» Instructions to follow: Continue the article on retailer labor-compliance fines from where it stops.

BOSTON — Failure to comply with federal, state and union labor regulations cost retailers from a cross-section of trade categories an average of $250,000 in fines over the past 12 months, according to a new study from AMR Research here.
Wal-Mart Stores has paid perhaps the costliest fines stemming from labor-related class-action lawsuits, but the issue of non-compliance to labor rules pertains to all sizes of retailers, said Janet Sherlock, research director of retail for AMR Research, last week in a webinar hosted by labor systems provider Kronos, Chelmsford, Mass. “Smaller organizations are not impervious to having fines and lawsuits,” she said. “It's not just a Wal-Mart-size problem.”
The issue also cuts across all classes of trade. One-quarter of the respondents in the AMR study were food retailers; the rest were mass merchants/department stores (26%), restaurant and hospitality outlets (24%) and fashion/soft goods retailers (25%).
Retailers are required to follow labor practices on wages, hours and overtime pay set by the Fair Labor Standards Act, as well as rules established by the Family Medical Leave Act, state laws and collective bargaining agreements. A number of class-action suits have accused retailers of “time shaving” off employee time cards and improperly classifying employees as being exempt from overtime.
Late last year, Wal-Mart agreed to settle 63 wage and hour class-action suits for between $352 million and $640 million. The suits involved allegations of non-payment for hours worked and other violations. A month earlier, Wal-Mart paid up to $54.25 million to settle a class-action labor lawsuit in Minnesota alleging that it forced employees to work through their breaks without pay.

» Material shown:

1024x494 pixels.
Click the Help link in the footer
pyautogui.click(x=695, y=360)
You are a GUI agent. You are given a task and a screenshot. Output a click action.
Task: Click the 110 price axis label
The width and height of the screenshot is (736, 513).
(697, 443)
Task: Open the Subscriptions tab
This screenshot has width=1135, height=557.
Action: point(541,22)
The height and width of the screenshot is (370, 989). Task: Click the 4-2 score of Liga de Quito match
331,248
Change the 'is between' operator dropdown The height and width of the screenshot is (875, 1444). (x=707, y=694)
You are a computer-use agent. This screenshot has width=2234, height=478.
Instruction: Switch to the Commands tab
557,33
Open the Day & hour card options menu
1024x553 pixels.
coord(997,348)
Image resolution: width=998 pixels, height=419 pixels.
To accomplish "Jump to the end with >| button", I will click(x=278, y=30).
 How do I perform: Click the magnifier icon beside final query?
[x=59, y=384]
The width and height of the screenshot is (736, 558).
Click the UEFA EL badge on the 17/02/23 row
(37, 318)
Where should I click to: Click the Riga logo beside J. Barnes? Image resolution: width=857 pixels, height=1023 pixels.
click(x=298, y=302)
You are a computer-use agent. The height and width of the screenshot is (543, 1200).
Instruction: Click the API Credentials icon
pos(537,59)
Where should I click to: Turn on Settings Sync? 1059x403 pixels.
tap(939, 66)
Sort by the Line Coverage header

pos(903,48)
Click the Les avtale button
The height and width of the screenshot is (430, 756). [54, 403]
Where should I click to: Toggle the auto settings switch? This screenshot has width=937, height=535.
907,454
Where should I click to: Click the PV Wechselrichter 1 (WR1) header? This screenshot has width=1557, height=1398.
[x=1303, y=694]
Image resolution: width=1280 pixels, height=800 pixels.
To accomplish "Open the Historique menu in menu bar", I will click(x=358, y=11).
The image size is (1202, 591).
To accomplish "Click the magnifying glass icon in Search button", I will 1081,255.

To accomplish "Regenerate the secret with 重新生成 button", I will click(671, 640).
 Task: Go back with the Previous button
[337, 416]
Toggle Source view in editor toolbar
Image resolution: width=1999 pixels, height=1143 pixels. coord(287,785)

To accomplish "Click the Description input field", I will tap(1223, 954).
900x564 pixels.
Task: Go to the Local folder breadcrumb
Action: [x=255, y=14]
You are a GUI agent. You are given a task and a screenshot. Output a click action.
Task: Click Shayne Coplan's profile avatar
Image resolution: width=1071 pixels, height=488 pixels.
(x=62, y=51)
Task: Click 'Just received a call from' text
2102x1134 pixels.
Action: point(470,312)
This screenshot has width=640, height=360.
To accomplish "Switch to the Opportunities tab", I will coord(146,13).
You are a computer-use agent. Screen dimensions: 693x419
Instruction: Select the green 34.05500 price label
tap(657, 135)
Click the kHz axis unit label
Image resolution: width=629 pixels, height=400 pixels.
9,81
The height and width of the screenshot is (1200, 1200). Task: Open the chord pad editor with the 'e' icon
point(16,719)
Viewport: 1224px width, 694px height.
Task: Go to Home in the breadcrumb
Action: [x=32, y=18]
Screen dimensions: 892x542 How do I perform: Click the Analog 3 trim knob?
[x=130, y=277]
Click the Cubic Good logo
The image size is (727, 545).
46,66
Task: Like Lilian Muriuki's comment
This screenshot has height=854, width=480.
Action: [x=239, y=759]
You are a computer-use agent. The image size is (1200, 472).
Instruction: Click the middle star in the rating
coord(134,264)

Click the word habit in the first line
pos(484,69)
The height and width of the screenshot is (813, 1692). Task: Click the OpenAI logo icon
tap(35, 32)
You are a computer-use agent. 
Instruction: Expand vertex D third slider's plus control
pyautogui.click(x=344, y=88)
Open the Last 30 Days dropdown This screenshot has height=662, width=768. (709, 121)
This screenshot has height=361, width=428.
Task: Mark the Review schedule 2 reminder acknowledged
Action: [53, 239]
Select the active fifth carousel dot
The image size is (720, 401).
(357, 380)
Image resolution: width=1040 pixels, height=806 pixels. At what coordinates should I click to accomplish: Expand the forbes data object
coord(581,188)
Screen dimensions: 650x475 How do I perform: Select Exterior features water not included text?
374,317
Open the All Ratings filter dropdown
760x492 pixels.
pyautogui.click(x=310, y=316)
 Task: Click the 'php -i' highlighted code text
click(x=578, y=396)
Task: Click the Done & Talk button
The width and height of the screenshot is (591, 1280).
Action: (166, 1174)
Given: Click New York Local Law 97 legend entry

» Exercise result:
Also, in the last two months at least eight New York City supermarkets have settled labor-law violation investigations by the New York State Department of Labor and the state Attorney General's Office, agreeing to pay fines and back wages totaling close to $1.5 million. The stores, which operated under several different banners — including Associated, Pioneer, Key Food, C-Town, Food Bazaar and Fine Town — were found to have hired baggers for no pay or for less than minimum wage and instead allowed them to collect tips from customers. In addition, at two of the stores, delivery workers were paid less than minimum wage and were not paid overtime, according to statements from the state Attorney General's Office.
In the AMR study, 20% of retailers acknowledged that they did not comply with federal labor laws, 32% did not comply with state regulations and 35% did not comply with union rules.
The AMR Research study also found that 47% of retailer respondents received complaints from employees regarding the accuracy of time-and-attendance data. Sherlock, a former chief information officer for retail companies, linked that finding to another survey result showing that 82% of retailers allow someone other than the employee — typically a store or department manager — to have final approval over time cards. “All of these retailers have policies prohibiting the falsification of this data,” she said. “But if someone other than the employee has final review of a time card, the retailer is left open to accusations of time shaving.”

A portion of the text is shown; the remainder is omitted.